Kaya shrank away as the young man not so much reached the computer terminal as slammed into it. He groped violently for something in a back jeans pocket and finally yanked out a small computer chip, which he inserted into the machine before him.
“Flight 1172 to Phoenix, Arizona, departing in five minutes, seventeen seconds,” the monotonous voice announced. “Please enter your four-digit security code for final verification.”
As the young man punched a number on the keypad, Kaya stared at him with a longing that was almost hatred. How had he—this horrid, wild looking street person— managed to get hold of the ticket that would have saved her unborn child? Suddenly the blood on the young man’s shirt took on new and awful meaning. Kaya shrank even further back against the wall by the terminal, but she couldn’t stop the faint moan that escaped her lips.
Echoes magnified the sound weirdly in the empty hall. The boy started and turned. His clenched fists came up, not aggressively, but in a curious warding gesture. His eyes were wide and wild still, but when he saw her pressed against the wall they focused and softened. He lowered his fists.
“What’s wrong?” His voice was rough, and his words were punctuated by coughing. “Can’t you get on?”
Mutely, she shook her head.
His eyes moved from her face to her swollen belly. “Boy or girl?”
“Girl.”
A curious smile flickered across his face and was gone. He dug into his jeans pocket again and, miraculously, produced another ticket chip, which he inserted into the computer. Still frozen against the wall, Kaya stared.
“Flight 1172 to Phoenix, Arizona, departing in two minutes, forty-two seconds,” the terminal announced ponderously. “Please enter—” Its last words were cut off as the boy’s shaking hands punched the number. He yanked the ticket chip from the computer and thrust it into her unresisting hands. “Here. C’mon, or we’ll miss it.”

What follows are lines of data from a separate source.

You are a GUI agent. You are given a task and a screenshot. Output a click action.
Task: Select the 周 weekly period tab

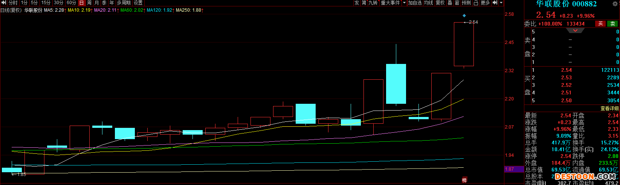click(89, 3)
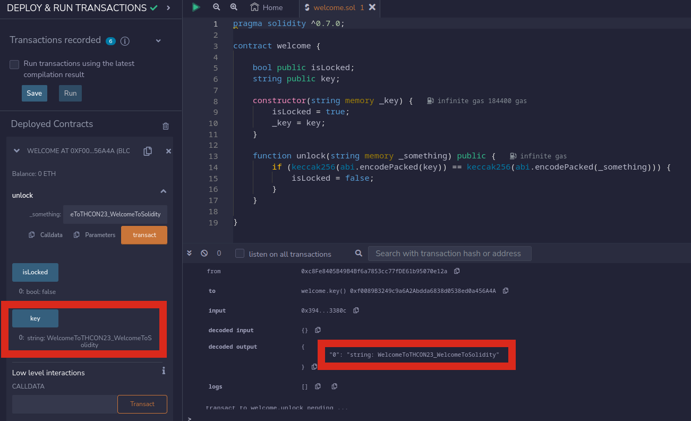This screenshot has height=421, width=691.
Task: Collapse the unlock function parameters
Action: 164,191
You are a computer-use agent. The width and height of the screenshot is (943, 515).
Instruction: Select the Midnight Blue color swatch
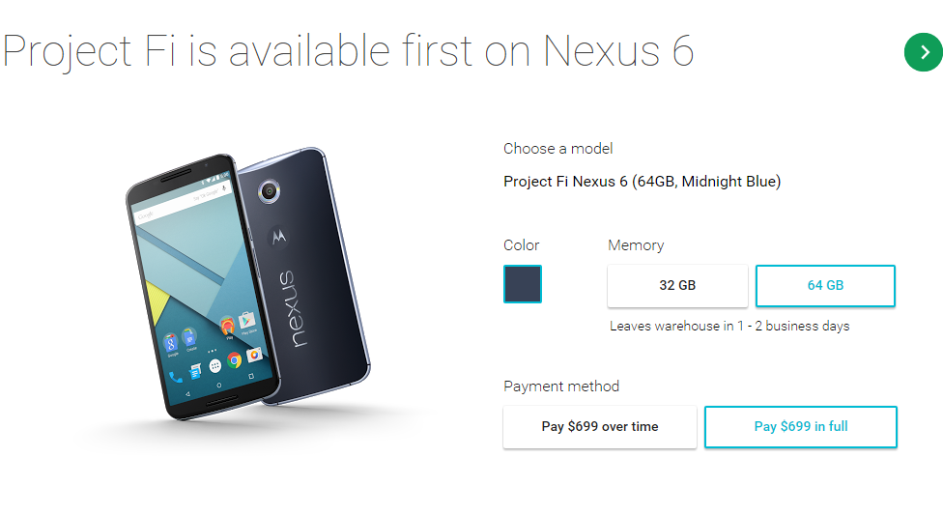tap(522, 284)
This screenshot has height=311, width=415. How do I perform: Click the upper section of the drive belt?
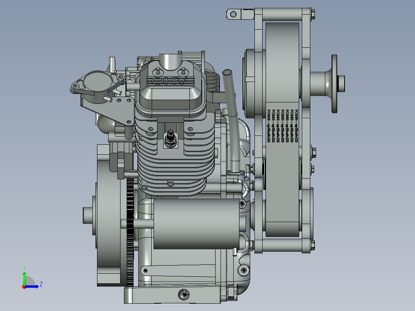[x=282, y=42]
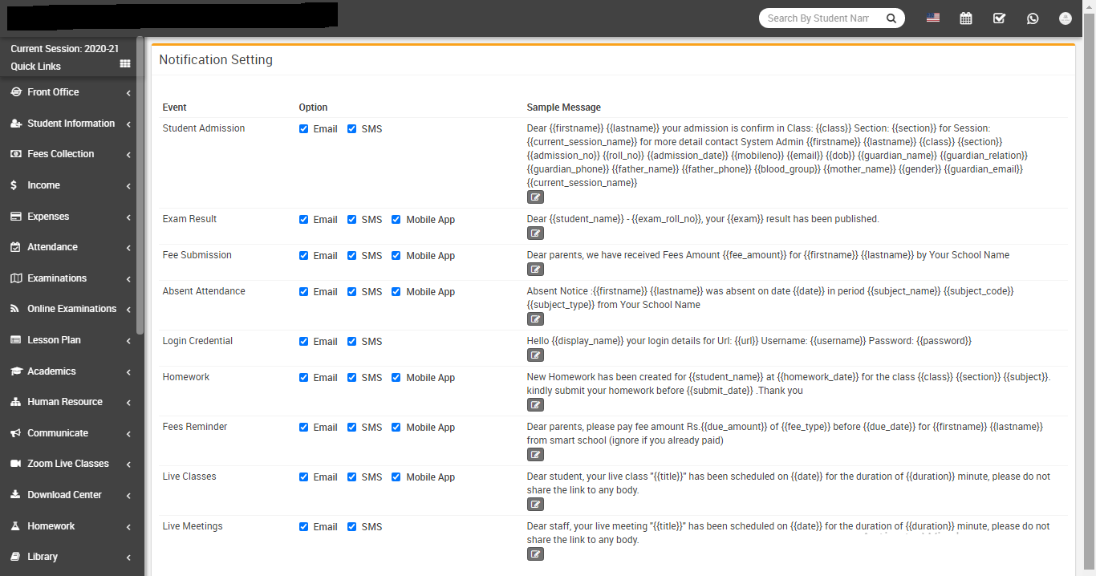Screen dimensions: 1096x576
Task: Open the calendar icon in top bar
Action: [966, 18]
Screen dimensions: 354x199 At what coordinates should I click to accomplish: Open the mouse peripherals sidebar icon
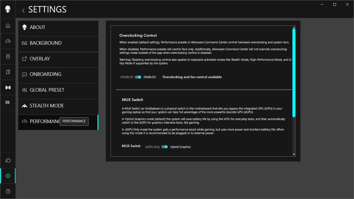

Together they ran to the gate. He stood back and let her be the first to insert her ticket chip into the machine at the entrance. It beeped obligingly, and the gate opened. The boy was right behind her. They fled along the tunnel to the plane, where the flight attendant, pale and tense, was just about to shut the door. She smiled a little when she saw them coming, and Kaya thought there was relief in her eyes as she let them in and pushed the button that vacu-sealed the door. They moved down the crowded aisle to their seats, and almost before they were vacu-sealed in, the plane was taxiing down the runway. No one noticed that the flight attendant omitted the usual safety speech, and no one expected drinks or refreshments.
Kaya peered down at the wreckage of their city as the plane lifted off the runway and began to gain altitude. Buildings and bridges were piles of rubble, or burned-out skeletons. In the gathering gloom of evening, few lights could be seen. To the west, on the edge of town, the ocean swelled ominously where no ocean should have been.
She shuddered and turned away, and only then became aware that her strange savior was staring at her. His eyes were anguished, and tears he didn’t seem aware of traced lines of white down his dirty cheeks. When he met her gaze he smiled. It was a gentle smile that contradicted his rough appearance. Suddenly, she realized that he couldn’t be more than sixteen.
“I should say thank you,” Kaya whispered.
He nodded, making no move to wipe away his tears. “She’d be glad it was you. And her.” His glance fell again to her abdomen. “She always wanted to help kids.”
It was a few moments before the horror of what he was saying trickled like ice into Kaya’s veins. “Who?” she said slowly. “Who was supposed to be here instead of me?”